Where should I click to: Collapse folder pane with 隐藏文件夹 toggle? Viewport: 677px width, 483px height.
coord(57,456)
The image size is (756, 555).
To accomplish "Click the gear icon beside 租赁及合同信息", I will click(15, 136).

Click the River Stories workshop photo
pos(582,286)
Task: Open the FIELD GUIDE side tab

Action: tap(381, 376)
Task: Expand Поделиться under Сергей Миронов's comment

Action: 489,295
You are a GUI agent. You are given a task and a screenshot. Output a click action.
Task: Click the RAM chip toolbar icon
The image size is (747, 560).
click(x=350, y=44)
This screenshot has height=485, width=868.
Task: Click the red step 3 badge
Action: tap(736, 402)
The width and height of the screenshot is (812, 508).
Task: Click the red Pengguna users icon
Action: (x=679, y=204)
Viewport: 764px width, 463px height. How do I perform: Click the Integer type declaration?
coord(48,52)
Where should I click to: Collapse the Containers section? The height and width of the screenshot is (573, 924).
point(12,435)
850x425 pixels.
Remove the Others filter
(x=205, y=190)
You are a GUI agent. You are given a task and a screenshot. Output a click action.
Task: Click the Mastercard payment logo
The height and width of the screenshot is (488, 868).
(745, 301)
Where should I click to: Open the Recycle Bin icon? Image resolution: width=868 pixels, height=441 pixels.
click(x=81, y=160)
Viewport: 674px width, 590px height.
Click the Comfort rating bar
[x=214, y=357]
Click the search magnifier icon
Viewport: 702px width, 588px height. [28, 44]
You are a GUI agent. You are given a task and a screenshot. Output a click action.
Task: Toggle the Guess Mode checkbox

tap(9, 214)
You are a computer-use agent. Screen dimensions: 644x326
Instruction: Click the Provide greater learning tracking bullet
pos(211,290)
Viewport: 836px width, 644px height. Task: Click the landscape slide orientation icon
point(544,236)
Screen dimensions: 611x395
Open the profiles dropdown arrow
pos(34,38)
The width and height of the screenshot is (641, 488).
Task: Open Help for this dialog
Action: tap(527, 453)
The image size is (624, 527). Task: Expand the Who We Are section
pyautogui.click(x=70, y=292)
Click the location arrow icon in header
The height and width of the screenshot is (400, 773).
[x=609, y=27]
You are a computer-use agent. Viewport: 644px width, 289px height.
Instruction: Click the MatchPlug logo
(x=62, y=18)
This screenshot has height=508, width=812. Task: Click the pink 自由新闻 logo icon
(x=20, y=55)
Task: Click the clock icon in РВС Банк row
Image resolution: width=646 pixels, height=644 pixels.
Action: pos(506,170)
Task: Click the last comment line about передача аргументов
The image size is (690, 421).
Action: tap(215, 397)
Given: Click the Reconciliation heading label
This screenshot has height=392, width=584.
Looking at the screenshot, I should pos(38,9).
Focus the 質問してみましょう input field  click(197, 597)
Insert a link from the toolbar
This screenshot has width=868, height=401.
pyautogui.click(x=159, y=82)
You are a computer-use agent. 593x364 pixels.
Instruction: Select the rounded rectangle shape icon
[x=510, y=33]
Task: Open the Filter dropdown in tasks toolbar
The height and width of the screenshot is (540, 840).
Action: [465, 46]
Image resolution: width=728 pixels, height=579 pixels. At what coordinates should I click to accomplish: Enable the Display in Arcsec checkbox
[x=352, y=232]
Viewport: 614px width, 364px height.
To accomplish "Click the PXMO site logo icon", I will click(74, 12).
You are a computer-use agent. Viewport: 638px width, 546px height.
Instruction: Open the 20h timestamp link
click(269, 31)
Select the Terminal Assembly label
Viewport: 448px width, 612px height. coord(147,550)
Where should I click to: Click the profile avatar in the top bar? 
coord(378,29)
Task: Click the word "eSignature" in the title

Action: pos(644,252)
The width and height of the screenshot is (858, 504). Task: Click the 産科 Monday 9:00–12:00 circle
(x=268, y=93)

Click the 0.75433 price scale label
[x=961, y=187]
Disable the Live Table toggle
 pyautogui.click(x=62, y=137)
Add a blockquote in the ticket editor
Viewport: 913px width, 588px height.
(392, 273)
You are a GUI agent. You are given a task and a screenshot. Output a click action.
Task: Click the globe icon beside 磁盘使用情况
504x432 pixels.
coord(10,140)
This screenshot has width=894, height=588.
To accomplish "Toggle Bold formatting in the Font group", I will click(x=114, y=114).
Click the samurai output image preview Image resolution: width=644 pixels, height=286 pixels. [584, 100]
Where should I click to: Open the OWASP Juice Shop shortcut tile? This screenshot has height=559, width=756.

────────

Take the material above and reproduce it word for word.

**Written reply**
Where should I click to: Collapse folder pane with 隐藏文件夹 toggle? Viewport: 677px width, 483px height.
coord(57,456)
The image size is (756, 555).
To accomplish "Click the gear icon beside 租赁及合同信息", I will click(15, 136).

Click the River Stories workshop photo
pos(582,286)
Task: Open the FIELD GUIDE side tab

Action: tap(381, 376)
Task: Expand Поделиться under Сергей Миронов's comment

Action: 489,295
You are a GUI agent. You are given a task and a screenshot. Output a click action.
Task: Click the RAM chip toolbar icon
The image size is (747, 560).
click(x=350, y=44)
This screenshot has height=485, width=868.
Task: Click the red step 3 badge
Action: tap(736, 402)
The width and height of the screenshot is (812, 508).
Task: Click the red Pengguna users icon
Action: (x=679, y=204)
Viewport: 764px width, 463px height. How do I perform: Click the Integer type declaration?
coord(48,52)
Where should I click to: Collapse the Containers section? The height and width of the screenshot is (573, 924).
point(12,435)
850x425 pixels.
Remove the Others filter
(x=205, y=190)
You are a GUI agent. You are given a task and a screenshot. Output a click action.
Task: Click the Mastercard payment logo
The height and width of the screenshot is (488, 868).
(745, 301)
Where should I click to: Open the Recycle Bin icon? Image resolution: width=868 pixels, height=441 pixels.
click(x=81, y=160)
Viewport: 674px width, 590px height.
Click the Comfort rating bar
[x=214, y=357]
Click the search magnifier icon
Viewport: 702px width, 588px height. [28, 44]
You are a GUI agent. You are given a task and a screenshot. Output a click action.
Task: Toggle the Guess Mode checkbox

tap(9, 214)
You are a computer-use agent. Screen dimensions: 644x326
Instruction: Click the Provide greater learning tracking bullet
pos(211,290)
Viewport: 836px width, 644px height. Task: Click the landscape slide orientation icon
point(544,236)
Screen dimensions: 611x395
Open the profiles dropdown arrow
pos(34,38)
The width and height of the screenshot is (641, 488).
Task: Open Help for this dialog
Action: tap(527, 453)
The image size is (624, 527). Task: Expand the Who We Are section
pyautogui.click(x=70, y=292)
Click the location arrow icon in header
The height and width of the screenshot is (400, 773).
[x=609, y=27]
You are a computer-use agent. Viewport: 644px width, 289px height.
Instruction: Click the MatchPlug logo
(x=62, y=18)
This screenshot has height=508, width=812. Task: Click the pink 自由新闻 logo icon
(x=20, y=55)
Task: Click the clock icon in РВС Банк row
Image resolution: width=646 pixels, height=644 pixels.
Action: pos(506,170)
Task: Click the last comment line about передача аргументов
The image size is (690, 421).
Action: tap(215, 397)
Given: Click the Reconciliation heading label
This screenshot has height=392, width=584.
Looking at the screenshot, I should pos(38,9).
Focus the 質問してみましょう input field  click(197, 597)
Insert a link from the toolbar
This screenshot has width=868, height=401.
pyautogui.click(x=159, y=82)
You are a computer-use agent. 593x364 pixels.
Instruction: Select the rounded rectangle shape icon
[x=510, y=33]
Task: Open the Filter dropdown in tasks toolbar
The height and width of the screenshot is (540, 840).
Action: [465, 46]
Image resolution: width=728 pixels, height=579 pixels. At what coordinates should I click to accomplish: Enable the Display in Arcsec checkbox
[x=352, y=232]
Viewport: 614px width, 364px height.
To accomplish "Click the PXMO site logo icon", I will click(74, 12).
You are a computer-use agent. Viewport: 638px width, 546px height.
Instruction: Open the 20h timestamp link
click(269, 31)
Select the Terminal Assembly label
Viewport: 448px width, 612px height. coord(147,550)
Where should I click to: Click the profile avatar in the top bar? 
coord(378,29)
Task: Click the word "eSignature" in the title

Action: pos(644,252)
The width and height of the screenshot is (858, 504). Task: Click the 産科 Monday 9:00–12:00 circle
(x=268, y=93)

Click the 0.75433 price scale label
[x=961, y=187]
Disable the Live Table toggle
 pyautogui.click(x=62, y=137)
Add a blockquote in the ticket editor
Viewport: 913px width, 588px height.
(392, 273)
You are a GUI agent. You are given a task and a screenshot. Output a click action.
Task: Click the globe icon beside 磁盘使用情况
504x432 pixels.
coord(10,140)
This screenshot has width=894, height=588.
To accomplish "Toggle Bold formatting in the Font group", I will click(x=114, y=114).
Click the samurai output image preview Image resolution: width=644 pixels, height=286 pixels. [584, 100]
Where should I click to: Open the OWASP Juice Shop shortcut tile? This screenshot has height=559, width=756.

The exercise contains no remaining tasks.